第23話 認められるために

 そして、その日の夕方。


 私はライラ様に誘われ、クラルヴァイン侯爵家のお庭でお茶をしていた。


 空はオレンジ色に染まり始めており、少しずつだけれど空気が肌寒くなっていく。


 それを実感しながら、私はライラ様に向き合っていた。


 ライラ様は私ににこやかに声をかけてくださる。その様子は、先ほどのことなど微塵も感じさせないようなもの。


 それは、素直にありがたかった。そう思うのに、私は不気味だとも受け取ってしまう。ライラ様は、一体何を考えられているのだろうか?


「あのね、エレノアさん。わたくし、娘とこうやってお茶をするのが夢だったのよ」


 ライラ様はそうおっしゃって、きれいな仕草で紅茶の入ったカップを手に取られる。


 そのまま優雅な仕草でカップを口に運び、紅茶を飲んでいらっしゃった。それを見つめながら、私もカップに口をつけた。


 ある意味の緊張で、喉はカラカラだった。


「……ライラ、様」

「あら、わたくしのことはお義母様と呼んでくれてもいいのよ?」


 ころころと可愛らしい声を上げながら笑い、ライラ様はそう続けられる。


 先ほどは私のことをバカにされてきたのに。なんと面の皮が厚いのだろうか。


 心の奥底でそう思いながらも、私は笑って誤魔化す。そもそも、私はカーティス様と本当の夫婦になるつもりはこれっぽっちもないのだが。だから、ライラ様のことを「お義母様」と呼ぶ意味などない。


「いえ、それは……その」


 でも、それを実際に告げることは憚られたので、私はただ「まだ、無理です」という意味を込めて視線を逸らした。


 ……私は、少しずつだけれどカーティス様のことを意識してしまっている……ような、気がする。


 まだ出逢って少ししか経っていないのに、確実に意識してしまっている。

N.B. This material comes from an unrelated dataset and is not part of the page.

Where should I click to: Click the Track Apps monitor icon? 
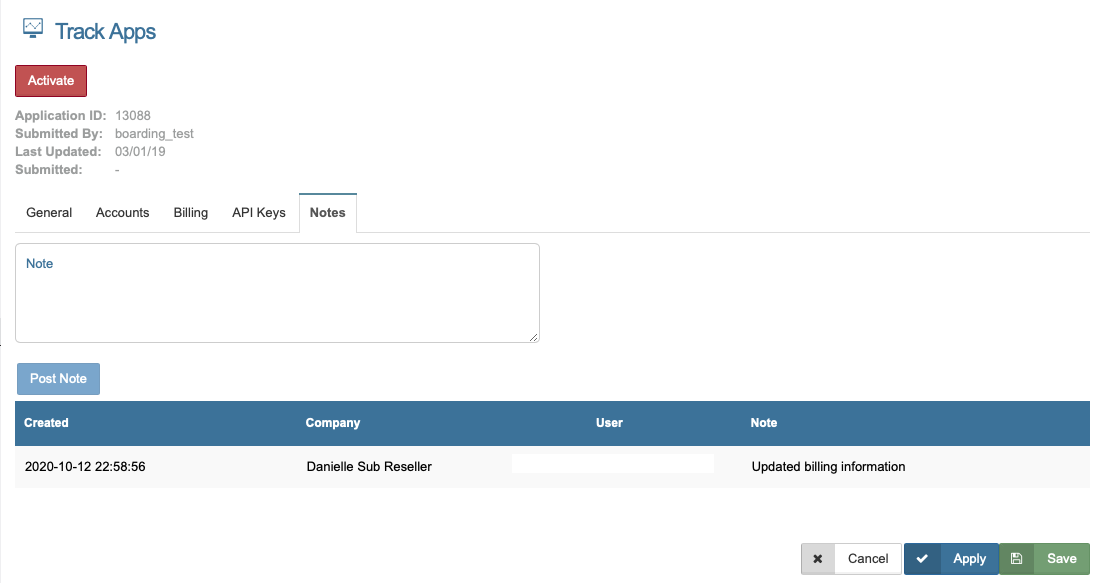[33, 29]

カーティス様が、悪いお方ではないとわかってしまったのが、主な原因。


「あらあら、照れちゃって」


 そんな私の気持ちも知らないライラ様は、笑いながらそうおっしゃる。


 その後、ケーキにフォークを入れていた。今日のケーキはイチゴがたっぷりと載ったショートケーキ。


 料理人が、そう説明してくれたのをよく覚えている。甘さも酸味も丁度よくて、とても美味だった。


「エレノアさんは、カーティスのどこが好き?」


 それからしばらくして、ライラ様はふと私にそんな問いかけをしてこられた。


 驚いてその目を見つめれば、ライラ様はとても真剣な面持ちだった。……これは、誤魔化すのは得策ではないわね。


(だけど……なんと、言えば)


 ライラ様は私の心の中を見透かしているようなところがある。


 表向きだけの言葉では、納得してくださらないような気がした。そう思ったら、私の口からは自然と言葉が紡ぎ出される。


 ゆっくりと、しっかりと。


「私は……カーティス様の、不器用な優しさが、好きです。それと、少々照れ屋なところも」


 私の言ったことは、本当のこと。


 私がカーティス様に好感を抱いたポイントは、そういうところだから。


 そんな意味を込めてそう言いながら、私はふんわりと笑ってしまった。あのお方、すごく面白いのよ。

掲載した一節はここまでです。